▶ Request
Repeat each of the following lines exactly.

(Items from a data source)
========================

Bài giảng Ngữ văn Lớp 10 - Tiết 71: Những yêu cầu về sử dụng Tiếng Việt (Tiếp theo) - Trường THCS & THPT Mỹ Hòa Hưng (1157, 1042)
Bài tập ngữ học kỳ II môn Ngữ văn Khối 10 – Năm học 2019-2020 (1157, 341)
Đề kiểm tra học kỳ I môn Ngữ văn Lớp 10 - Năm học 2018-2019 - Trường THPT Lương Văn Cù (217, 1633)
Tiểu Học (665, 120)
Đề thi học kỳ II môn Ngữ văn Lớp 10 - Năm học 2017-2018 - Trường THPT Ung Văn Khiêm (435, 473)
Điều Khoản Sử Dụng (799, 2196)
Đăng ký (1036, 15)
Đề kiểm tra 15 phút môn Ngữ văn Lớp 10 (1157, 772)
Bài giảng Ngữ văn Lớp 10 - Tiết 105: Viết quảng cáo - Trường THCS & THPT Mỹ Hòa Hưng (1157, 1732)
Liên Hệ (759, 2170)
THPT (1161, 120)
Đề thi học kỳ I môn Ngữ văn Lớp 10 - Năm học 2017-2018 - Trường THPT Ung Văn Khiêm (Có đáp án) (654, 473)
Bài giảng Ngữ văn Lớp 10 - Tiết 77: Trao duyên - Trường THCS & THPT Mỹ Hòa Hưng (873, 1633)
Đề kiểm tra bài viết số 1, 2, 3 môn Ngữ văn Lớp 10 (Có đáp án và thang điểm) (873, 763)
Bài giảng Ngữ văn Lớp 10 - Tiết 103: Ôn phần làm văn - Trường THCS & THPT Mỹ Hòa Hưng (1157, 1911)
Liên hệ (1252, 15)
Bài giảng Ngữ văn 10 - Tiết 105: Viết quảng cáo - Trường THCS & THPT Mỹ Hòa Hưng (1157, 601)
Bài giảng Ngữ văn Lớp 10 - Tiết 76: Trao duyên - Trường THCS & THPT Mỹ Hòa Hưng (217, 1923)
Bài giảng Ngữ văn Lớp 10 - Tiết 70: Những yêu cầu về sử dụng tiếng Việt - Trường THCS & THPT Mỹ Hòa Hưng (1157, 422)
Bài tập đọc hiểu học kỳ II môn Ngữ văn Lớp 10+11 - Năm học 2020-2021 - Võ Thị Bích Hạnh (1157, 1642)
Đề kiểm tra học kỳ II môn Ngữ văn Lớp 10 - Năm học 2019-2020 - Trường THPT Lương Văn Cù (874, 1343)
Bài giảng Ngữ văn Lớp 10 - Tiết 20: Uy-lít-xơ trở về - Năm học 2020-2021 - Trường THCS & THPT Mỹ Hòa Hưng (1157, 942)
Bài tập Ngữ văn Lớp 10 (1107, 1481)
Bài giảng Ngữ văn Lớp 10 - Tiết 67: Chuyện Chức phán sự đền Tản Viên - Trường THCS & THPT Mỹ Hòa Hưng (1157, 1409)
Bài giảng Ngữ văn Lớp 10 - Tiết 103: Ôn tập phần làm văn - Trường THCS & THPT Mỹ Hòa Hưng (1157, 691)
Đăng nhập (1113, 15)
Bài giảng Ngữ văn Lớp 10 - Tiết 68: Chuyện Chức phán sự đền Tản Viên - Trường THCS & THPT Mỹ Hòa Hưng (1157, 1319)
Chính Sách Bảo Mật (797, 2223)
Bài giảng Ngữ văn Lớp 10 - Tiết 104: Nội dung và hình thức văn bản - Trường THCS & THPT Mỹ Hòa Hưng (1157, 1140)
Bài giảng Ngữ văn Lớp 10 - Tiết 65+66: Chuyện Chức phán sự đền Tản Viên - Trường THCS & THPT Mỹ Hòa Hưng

========================

▶ Result below
Bài giảng Ngữ văn Lớp 10 - Tiết 71: Những yêu cầu về sử dụng Tiếng Việt (Tiếp theo) - Trường THCS & THPT Mỹ Hòa Hưng (1157, 1042)
Bài tập ngữ học kỳ II môn Ngữ văn Khối 10 – Năm học 2019-2020 (1157, 341)
Đề kiểm tra học kỳ I môn Ngữ văn Lớp 10 - Năm học 2018-2019 - Trường THPT Lương Văn Cù (217, 1633)
Tiểu Học (665, 120)
Đề thi học kỳ II môn Ngữ văn Lớp 10 - Năm học 2017-2018 - Trường THPT Ung Văn Khiêm (435, 473)
Điều Khoản Sử Dụng (799, 2196)
Đăng ký (1036, 15)
Đề kiểm tra 15 phút môn Ngữ văn Lớp 10 (1157, 772)
Bài giảng Ngữ văn Lớp 10 - Tiết 105: Viết quảng cáo - Trường THCS & THPT Mỹ Hòa Hưng (1157, 1732)
Liên Hệ (759, 2170)
THPT (1161, 120)
Đề thi học kỳ I môn Ngữ văn Lớp 10 - Năm học 2017-2018 - Trường THPT Ung Văn Khiêm (Có đáp án) (654, 473)
Bài giảng Ngữ văn Lớp 10 - Tiết 77: Trao duyên - Trường THCS & THPT Mỹ Hòa Hưng (873, 1633)
Đề kiểm tra bài viết số 1, 2, 3 môn Ngữ văn Lớp 10 (Có đáp án và thang điểm) (873, 763)
Bài giảng Ngữ văn Lớp 10 - Tiết 103: Ôn phần làm văn - Trường THCS & THPT Mỹ Hòa Hưng (1157, 1911)
Liên hệ (1252, 15)
Bài giảng Ngữ văn 10 - Tiết 105: Viết quảng cáo - Trường THCS & THPT Mỹ Hòa Hưng (1157, 601)
Bài giảng Ngữ văn Lớp 10 - Tiết 76: Trao duyên - Trường THCS & THPT Mỹ Hòa Hưng (217, 1923)
Bài giảng Ngữ văn Lớp 10 - Tiết 70: Những yêu cầu về sử dụng tiếng Việt - Trường THCS & THPT Mỹ Hòa Hưng (1157, 422)
Bài tập đọc hiểu học kỳ II môn Ngữ văn Lớp 10+11 - Năm học 2020-2021 - Võ Thị Bích Hạnh (1157, 1642)
Đề kiểm tra học kỳ II môn Ngữ văn Lớp 10 - Năm học 2019-2020 - Trường THPT Lương Văn Cù (874, 1343)
Bài giảng Ngữ văn Lớp 10 - Tiết 20: Uy-lít-xơ trở về - Năm học 2020-2021 - Trường THCS & THPT Mỹ Hòa Hưng (1157, 942)
Bài tập Ngữ văn Lớp 10 (1107, 1481)
Bài giảng Ngữ văn Lớp 10 - Tiết 67: Chuyện Chức phán sự đền Tản Viên - Trường THCS & THPT Mỹ Hòa Hưng (1157, 1409)
Bài giảng Ngữ văn Lớp 10 - Tiết 103: Ôn tập phần làm văn - Trường THCS & THPT Mỹ Hòa Hưng (1157, 691)
Đăng nhập (1113, 15)
Bài giảng Ngữ văn Lớp 10 - Tiết 68: Chuyện Chức phán sự đền Tản Viên - Trường THCS & THPT Mỹ Hòa Hưng (1157, 1319)
Chính Sách Bảo Mật (797, 2223)
Bài giảng Ngữ văn Lớp 10 - Tiết 104: Nội dung và hình thức văn bản - Trường THCS & THPT Mỹ Hòa Hưng (1157, 1140)
Bài giảng Ngữ văn Lớp 10 - Tiết 65+66: Chuyện Chức phán sự đền Tản Viên - Trường THCS & THPT Mỹ Hòa Hưng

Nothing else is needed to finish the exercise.